No obstante, el Príncipe Heredero Zhao Piaoxiong alteró esa dinámica, causando un poco de alivio a estos funcionarios locales.El altivo asesor del palacio con bigote se burló: "Shengxiang, subestimaste a este príncipe heredero.
Si lo hubieras sabido, te habrías comido el ratón sin ninguna duda."Duan Fengnian y sus treinta jinetes entraron en Gran Yangling cuando la información ya había sido transmitida al Torre de Nieve Primaveral del Palacio.
La propuesta fue que más de mil jinetes se lanzaran a la ofensiva contra Duan Fengnian, aunque incluso con el viejo Lú Shengxiang y su espíritu de lucha, la mayoría de los jinetes proximales no sobrevivirían.

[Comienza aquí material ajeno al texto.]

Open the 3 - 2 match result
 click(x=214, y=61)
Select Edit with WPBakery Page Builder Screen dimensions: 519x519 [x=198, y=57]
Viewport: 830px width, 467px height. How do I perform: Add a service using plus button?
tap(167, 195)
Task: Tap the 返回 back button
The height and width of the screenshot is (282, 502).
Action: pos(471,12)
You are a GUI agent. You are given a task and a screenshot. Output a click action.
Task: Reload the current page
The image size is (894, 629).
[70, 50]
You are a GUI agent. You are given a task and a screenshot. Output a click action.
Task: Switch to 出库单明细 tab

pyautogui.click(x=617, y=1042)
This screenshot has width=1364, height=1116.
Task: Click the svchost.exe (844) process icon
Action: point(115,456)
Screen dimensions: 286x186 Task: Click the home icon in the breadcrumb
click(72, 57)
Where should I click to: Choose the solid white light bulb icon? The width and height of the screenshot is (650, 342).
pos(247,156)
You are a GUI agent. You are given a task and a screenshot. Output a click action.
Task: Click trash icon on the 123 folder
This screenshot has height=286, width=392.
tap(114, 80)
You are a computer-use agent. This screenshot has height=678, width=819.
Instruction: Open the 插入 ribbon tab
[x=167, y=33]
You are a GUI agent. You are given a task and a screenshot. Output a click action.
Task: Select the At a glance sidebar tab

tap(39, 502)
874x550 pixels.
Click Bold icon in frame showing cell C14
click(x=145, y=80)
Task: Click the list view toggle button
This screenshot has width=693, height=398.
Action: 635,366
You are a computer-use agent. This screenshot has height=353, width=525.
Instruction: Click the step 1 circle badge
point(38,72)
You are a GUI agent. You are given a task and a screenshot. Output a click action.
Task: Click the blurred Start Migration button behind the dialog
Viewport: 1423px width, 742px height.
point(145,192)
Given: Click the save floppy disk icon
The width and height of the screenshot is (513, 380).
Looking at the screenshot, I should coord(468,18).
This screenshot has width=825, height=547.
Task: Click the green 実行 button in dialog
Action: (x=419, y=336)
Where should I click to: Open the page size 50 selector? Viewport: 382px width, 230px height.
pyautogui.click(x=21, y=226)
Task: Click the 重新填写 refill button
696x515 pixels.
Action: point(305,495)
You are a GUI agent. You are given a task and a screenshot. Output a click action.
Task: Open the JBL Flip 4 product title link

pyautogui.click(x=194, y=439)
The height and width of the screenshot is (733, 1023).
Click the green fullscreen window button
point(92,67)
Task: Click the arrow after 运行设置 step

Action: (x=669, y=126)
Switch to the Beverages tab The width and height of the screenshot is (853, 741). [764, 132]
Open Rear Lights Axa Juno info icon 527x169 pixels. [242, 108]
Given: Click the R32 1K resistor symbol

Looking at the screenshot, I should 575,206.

Pero incluso así, se podrían enviar tres mil más.Matar a un joven que heredaría el título de Príncipe Regente de Beiping y a un maestro del camino de las espadas era algo que Lú Shengxiang creía que su señor podría hacer con valentía.Otra persona no sabría los pensamientos ocultos del emperador.
Pero Lú Shengxiang, altivo e inteligente, habló sin ninguna vacilación: "Si Duan Fengnian quiere morir, ¿podríamos impedírselo?"El asesor se burló con una sonrisa sarcástica.
“No vale la pena preocuparse por eso.”Zhaoyi, con el codo apoyado en el respaldo de su silla, parecía un hombre corpulento y despeinado.
"Trayendo a esas mujeres se parece a mostrar oro en una plaza pública.